What’s spasticity? Spasticity is an abnormal prolonged tightness of the muscle which is often as the result of some type of neurological condition. As a result, movement can be difficult. In order to move, opposing muscles on the opposite sides of a joint contract and relax, much like a pulley system. When that pulley arm is shortened, it’s more difficult to generate force and movement can be difficult.
So, what to do? Spasticity is chronic, and can impact play, function and self-care. This will look different at every age, and for every child. So, understanding some simple facts about spasticity is the most basic step, because knowledge is power. Consequently, a rich conversation with your child’s specialists will lead to the best intervention. Here are some facts about spasticity that are important for you to know:
There are many strategies and treatment methods to treat spasticity.
Simple things such as gentle and frequent range of motion, and positioning are encouraged. Splints provide a prolonged stretch and can maintain or increase range of motion. Depending on the age and condition of the child, knee immobilizers, night splints, serial casting and standing frames may also be appropriate methods of intervention that provide multiple physiological benefits. Please speak with a therapist or physician to discuss your options.
Spasticity can impact joint integrity.
When spasticity occurs over any joint for a prolonged period of time, the constant line of pull in one direction from spasticity may cause joint instability. If you hear any clicking, notice a leg length or arm length discrepancy, or if your child’s affect or mood changes, if they wince with active movement during bathing, dressing, or weight bearing, check with your pediatrician just to be safe.
Range of motion is important because for optimal positioning and balance a child should be able to achieve flat feet in sitting and standing.
Imagine sitting on the edge of skyscraper, with nothing under foot. How stable would you feel? Sitting in a child size chair, a highchair, on a stool, or on a bench…. Support underfoot helps support balance higher up on the chain. If your child’s feet don’t have support, get creative and create a platform for their feet.
It may not look pretty, but it’s still active movement.
We, as parents and as therapists, must celebrate any effort put forth by a child because that means they’re thinking, they’re trying, and active movement shows effort; every effort should be recognized as a success. With that being said, visual, verbal and tactile feedback on their movement may enhance performance. Refining their movement is specific to each child’s abilities, so set realistic goals, start easy and increase the challenge to meet their abilities, aim for the sky, but always celebrate the small victories of participation.

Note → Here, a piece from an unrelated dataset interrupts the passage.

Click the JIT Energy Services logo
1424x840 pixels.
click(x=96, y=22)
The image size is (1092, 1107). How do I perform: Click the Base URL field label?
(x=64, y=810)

Spasticity looks different at different stages of development
When a child presents with spasticity, it may take extra effort to move. So, first and foremost, please consider the energy consumption that a child must exert to accomplish activities of daily living, self-care, and mobility changes. Adapt the environment to make the child as independent as possible. There are great new adaptive pieces of adaptive equipment out there to buy or borrow. It’s just another way to support your child’s development.
I’ve been working with children for many years and spasticity always changes (based on the day, time, mood of the child, and whether the child is well, tired or sick). More importantly, there are many ways to manage spasticity and remember that it will be a marathon, not a sprint. Go slow and steady!